→ **Given instruction**
Copy the entries from the start up to and including the line with "will [x=95, y=265].", keeping every line and scaling each click coordinate in the answers by 1.2. Round each scaled coordinate to a whole number, rounding halves up, and leave all other numbers unchanged.

→ **Entries provided**
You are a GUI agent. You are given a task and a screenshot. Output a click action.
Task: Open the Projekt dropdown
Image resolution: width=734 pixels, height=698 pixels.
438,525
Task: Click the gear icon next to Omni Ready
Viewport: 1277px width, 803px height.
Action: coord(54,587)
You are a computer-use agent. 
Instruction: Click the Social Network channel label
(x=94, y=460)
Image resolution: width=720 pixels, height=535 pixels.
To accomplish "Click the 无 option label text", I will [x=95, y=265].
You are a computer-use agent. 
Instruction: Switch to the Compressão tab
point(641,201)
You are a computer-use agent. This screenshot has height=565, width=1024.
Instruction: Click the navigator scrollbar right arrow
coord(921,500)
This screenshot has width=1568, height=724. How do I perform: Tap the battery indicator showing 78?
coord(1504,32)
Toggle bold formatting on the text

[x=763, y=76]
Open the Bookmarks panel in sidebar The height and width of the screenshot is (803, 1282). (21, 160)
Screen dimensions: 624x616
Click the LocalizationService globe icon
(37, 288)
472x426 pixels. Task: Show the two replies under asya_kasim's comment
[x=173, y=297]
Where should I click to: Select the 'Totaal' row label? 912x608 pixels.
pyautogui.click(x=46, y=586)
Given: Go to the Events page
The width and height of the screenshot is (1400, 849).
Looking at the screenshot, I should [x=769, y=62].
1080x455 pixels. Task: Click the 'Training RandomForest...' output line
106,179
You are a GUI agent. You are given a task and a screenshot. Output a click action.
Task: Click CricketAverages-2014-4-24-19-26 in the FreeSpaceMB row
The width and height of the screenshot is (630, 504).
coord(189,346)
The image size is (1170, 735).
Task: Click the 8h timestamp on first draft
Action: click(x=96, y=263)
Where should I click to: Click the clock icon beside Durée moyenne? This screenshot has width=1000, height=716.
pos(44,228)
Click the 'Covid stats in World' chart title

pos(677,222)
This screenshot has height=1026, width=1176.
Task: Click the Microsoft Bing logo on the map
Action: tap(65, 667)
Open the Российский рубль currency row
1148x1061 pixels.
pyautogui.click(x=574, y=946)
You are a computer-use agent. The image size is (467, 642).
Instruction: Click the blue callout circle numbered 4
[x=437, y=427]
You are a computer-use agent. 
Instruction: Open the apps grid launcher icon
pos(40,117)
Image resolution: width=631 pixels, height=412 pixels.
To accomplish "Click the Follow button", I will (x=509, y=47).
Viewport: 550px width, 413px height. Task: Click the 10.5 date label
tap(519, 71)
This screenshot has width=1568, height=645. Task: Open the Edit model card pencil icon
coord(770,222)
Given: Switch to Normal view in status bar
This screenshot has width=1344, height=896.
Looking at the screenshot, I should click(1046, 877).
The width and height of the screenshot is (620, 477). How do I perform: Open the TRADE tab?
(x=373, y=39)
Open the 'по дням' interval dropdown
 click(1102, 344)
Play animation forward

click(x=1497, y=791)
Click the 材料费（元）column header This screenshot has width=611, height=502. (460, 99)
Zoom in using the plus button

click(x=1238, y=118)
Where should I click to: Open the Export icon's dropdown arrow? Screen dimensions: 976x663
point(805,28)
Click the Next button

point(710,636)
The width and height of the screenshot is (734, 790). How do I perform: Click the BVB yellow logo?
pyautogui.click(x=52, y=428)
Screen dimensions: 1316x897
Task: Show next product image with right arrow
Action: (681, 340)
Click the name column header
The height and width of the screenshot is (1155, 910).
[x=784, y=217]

→ **Answer below**
You are a GUI agent. You are given a task and a screenshot. Output a click action.
Task: Open the Projekt dropdown
Image resolution: width=734 pixels, height=698 pixels.
526,630
Task: Click the gear icon next to Omni Ready
Viewport: 1277px width, 803px height.
Action: coord(65,704)
You are a computer-use agent. 
Instruction: Click the Social Network channel label
(x=113, y=552)
Image resolution: width=720 pixels, height=535 pixels.
To accomplish "Click the 无 option label text", I will [x=114, y=318].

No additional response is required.